#### [Goal of the exercise]
In the listing below, how many lines carry the word "panel"? Reply with only the number.

◆ ◆ ◆ ◆ ◆ ◆ ◆

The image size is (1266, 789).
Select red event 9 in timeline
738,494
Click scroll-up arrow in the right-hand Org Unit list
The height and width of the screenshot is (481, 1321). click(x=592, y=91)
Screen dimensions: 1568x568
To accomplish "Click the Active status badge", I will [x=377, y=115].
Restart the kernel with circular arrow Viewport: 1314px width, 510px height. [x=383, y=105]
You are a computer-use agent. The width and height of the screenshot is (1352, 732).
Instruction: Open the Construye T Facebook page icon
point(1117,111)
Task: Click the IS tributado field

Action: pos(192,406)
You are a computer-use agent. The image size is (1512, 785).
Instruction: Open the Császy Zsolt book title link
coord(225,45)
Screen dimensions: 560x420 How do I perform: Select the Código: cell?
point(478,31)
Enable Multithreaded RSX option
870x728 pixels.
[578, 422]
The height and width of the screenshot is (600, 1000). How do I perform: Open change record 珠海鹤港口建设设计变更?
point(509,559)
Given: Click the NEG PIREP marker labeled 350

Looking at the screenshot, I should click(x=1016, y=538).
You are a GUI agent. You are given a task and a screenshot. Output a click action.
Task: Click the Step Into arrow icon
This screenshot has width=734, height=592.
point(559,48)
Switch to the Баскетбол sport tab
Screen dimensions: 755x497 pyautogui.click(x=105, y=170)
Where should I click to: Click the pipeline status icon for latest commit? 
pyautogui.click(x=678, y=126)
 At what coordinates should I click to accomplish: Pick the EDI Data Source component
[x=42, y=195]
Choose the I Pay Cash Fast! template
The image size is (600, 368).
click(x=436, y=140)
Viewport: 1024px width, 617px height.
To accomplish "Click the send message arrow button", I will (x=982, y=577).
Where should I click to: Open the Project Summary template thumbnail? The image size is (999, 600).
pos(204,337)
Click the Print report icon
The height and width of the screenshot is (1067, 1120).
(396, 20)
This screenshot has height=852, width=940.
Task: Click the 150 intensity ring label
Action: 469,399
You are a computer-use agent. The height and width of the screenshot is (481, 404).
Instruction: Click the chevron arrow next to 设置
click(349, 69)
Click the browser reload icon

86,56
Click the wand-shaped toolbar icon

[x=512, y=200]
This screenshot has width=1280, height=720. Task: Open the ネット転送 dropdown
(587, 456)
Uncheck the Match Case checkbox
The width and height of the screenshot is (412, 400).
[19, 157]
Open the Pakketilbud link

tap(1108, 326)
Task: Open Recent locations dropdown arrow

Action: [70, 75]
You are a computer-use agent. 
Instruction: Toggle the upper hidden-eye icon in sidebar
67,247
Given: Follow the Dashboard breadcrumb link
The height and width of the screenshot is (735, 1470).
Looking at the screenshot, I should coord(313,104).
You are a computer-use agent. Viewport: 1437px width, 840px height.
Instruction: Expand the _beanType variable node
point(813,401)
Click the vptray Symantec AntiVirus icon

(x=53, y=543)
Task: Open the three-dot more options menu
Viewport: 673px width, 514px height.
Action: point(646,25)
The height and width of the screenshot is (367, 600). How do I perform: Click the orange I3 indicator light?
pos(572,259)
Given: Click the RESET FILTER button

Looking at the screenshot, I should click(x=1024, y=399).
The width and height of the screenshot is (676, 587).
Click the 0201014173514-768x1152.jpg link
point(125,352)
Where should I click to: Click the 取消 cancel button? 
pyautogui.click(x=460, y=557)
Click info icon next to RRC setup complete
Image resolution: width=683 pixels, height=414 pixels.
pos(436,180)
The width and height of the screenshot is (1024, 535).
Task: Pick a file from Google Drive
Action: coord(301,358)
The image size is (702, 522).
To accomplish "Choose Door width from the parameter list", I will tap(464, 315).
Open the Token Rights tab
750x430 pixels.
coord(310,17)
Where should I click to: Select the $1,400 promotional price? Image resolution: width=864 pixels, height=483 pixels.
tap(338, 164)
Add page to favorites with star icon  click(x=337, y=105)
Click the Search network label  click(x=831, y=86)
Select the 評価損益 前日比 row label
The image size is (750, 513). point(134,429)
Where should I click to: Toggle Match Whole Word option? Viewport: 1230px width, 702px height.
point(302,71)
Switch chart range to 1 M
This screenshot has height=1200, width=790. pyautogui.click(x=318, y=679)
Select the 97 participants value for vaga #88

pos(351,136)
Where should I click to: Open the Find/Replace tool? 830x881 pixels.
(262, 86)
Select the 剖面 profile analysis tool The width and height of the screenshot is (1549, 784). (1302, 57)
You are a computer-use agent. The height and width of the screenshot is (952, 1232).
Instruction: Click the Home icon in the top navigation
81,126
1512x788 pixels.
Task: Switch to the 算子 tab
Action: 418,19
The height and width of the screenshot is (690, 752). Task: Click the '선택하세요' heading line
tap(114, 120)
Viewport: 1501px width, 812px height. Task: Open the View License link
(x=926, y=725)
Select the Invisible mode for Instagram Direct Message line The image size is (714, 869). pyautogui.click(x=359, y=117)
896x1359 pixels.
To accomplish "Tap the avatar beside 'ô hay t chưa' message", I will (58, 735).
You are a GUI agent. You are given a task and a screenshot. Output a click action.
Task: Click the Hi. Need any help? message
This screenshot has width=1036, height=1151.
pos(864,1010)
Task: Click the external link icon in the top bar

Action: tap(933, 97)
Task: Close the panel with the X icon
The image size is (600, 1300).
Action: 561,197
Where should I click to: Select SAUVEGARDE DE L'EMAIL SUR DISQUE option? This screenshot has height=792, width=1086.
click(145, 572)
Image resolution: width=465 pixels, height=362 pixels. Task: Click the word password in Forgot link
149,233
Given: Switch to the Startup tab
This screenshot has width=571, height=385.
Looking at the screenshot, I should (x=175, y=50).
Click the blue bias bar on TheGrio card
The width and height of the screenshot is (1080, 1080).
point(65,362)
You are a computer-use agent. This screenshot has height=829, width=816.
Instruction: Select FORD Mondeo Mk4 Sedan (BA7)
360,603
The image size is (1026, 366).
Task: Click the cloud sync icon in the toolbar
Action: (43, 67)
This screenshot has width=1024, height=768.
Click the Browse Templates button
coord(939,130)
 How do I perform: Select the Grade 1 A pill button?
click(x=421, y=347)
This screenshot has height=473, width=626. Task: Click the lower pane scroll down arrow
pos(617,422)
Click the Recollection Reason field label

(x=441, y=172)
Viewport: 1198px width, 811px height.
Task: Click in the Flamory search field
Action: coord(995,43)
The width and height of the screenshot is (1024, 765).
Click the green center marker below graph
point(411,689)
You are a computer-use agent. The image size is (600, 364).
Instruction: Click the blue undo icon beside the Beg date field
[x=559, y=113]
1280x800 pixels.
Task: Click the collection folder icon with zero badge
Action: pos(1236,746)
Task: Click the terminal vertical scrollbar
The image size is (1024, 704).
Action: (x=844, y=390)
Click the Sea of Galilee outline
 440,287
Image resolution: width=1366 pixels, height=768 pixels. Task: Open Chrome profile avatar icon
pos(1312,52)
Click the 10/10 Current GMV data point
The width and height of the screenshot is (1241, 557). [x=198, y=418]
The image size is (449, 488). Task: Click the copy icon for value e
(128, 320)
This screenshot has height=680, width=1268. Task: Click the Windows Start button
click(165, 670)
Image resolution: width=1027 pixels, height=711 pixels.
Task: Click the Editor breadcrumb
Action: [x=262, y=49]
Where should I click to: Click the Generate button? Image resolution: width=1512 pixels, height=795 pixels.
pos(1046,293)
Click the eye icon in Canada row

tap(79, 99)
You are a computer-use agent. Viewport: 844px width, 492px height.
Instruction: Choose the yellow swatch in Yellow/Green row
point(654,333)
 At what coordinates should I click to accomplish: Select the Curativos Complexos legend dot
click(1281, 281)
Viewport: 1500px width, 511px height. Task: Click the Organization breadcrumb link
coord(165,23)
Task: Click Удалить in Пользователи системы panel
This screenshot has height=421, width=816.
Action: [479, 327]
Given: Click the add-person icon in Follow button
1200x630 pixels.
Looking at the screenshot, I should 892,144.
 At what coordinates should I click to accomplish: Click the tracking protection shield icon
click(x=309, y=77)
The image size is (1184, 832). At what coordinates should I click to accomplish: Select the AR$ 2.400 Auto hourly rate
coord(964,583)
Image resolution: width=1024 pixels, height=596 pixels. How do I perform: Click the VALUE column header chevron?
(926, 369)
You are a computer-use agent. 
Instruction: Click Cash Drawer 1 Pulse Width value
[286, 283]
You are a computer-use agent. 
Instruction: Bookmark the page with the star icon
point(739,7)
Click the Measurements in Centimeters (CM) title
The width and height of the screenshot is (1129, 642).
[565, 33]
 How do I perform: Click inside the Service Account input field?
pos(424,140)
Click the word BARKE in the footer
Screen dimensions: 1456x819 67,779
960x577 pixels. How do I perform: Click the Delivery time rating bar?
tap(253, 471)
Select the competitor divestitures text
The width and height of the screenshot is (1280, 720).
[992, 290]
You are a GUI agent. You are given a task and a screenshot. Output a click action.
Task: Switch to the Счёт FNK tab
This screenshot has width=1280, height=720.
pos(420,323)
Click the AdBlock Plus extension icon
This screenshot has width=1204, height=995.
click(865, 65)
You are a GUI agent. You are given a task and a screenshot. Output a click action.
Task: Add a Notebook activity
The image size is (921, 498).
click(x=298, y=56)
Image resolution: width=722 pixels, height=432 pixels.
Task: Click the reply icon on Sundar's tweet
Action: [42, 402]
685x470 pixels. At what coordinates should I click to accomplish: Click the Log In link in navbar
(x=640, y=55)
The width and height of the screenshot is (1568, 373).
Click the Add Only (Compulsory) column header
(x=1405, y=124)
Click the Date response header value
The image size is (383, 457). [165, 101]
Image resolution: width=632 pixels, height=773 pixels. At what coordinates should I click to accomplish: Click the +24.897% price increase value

◆ ◆ ◆ ◆ ◆ ◆ ◆

#### [Solution]
2